DATA EXTRACT START

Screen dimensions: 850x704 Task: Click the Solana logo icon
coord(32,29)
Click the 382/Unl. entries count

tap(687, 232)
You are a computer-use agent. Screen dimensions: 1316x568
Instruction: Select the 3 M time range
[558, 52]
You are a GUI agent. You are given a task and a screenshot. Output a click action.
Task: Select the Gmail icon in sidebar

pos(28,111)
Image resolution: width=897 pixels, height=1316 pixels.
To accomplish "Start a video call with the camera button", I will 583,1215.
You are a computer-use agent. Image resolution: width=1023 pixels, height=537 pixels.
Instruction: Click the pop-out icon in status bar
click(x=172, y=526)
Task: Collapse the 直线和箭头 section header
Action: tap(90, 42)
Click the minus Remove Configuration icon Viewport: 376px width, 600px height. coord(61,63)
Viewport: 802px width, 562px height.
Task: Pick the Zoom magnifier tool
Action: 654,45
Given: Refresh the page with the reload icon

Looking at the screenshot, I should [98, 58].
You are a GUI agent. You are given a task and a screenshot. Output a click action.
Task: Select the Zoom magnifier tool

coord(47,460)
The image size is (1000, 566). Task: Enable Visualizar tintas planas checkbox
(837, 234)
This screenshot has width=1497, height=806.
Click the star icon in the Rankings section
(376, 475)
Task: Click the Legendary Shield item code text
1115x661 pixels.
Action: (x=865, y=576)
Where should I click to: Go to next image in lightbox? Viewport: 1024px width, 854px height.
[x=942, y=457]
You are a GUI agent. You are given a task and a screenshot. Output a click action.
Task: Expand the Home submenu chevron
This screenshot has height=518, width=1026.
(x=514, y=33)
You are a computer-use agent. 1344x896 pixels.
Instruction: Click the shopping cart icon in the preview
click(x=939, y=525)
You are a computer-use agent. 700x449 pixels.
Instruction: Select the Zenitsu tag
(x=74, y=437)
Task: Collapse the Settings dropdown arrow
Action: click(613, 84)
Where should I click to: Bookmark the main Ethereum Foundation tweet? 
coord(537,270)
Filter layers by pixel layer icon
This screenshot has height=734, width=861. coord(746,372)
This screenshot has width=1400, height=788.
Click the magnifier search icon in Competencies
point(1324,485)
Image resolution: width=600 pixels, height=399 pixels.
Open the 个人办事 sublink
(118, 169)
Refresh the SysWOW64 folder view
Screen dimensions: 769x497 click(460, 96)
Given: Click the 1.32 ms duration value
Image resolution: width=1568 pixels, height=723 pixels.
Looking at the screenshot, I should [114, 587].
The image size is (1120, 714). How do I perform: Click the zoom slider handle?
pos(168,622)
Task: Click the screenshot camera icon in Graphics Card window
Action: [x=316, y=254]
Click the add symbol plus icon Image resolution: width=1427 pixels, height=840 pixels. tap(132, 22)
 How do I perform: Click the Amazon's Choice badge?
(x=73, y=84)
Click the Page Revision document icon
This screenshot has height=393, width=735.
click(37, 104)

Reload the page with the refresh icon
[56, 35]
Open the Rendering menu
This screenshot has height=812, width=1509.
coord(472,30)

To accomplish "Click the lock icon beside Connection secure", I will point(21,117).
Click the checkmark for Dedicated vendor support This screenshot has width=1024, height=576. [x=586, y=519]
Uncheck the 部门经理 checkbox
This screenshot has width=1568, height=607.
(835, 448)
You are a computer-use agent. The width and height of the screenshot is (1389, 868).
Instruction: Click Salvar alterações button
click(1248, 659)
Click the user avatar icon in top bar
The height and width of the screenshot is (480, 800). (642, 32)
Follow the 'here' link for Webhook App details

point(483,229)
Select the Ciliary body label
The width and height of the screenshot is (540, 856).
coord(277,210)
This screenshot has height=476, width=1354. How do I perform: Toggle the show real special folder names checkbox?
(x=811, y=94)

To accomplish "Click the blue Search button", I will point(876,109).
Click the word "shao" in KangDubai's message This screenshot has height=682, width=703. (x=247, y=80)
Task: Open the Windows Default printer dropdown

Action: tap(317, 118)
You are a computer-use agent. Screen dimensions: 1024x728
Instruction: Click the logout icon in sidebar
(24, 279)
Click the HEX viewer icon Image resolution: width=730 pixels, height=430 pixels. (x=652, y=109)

DATA EXTRACT END

WORK TO BE COMPLETED
Search the entries above for lines containing the word "agent", and copy each one.

SOLUTION FOR THIS TASK
You are a computer-use agent. Screen dimensions: 1316x568
You are a GUI agent. You are given a task and a screenshot. Output a click action.
You are a computer-use agent. Image resolution: width=1023 pixels, height=537 pixels.
You are a GUI agent. You are given a task and a screenshot. Output a click action.
You are a GUI agent. You are given a task and a screenshot. Output a click action.
You are a computer-use agent. 1344x896 pixels.
You are a computer-use agent. 700x449 pixels.
You are a computer-use agent. The width and height of the screenshot is (1389, 868).
You are a computer-use agent. Screen dimensions: 1024x728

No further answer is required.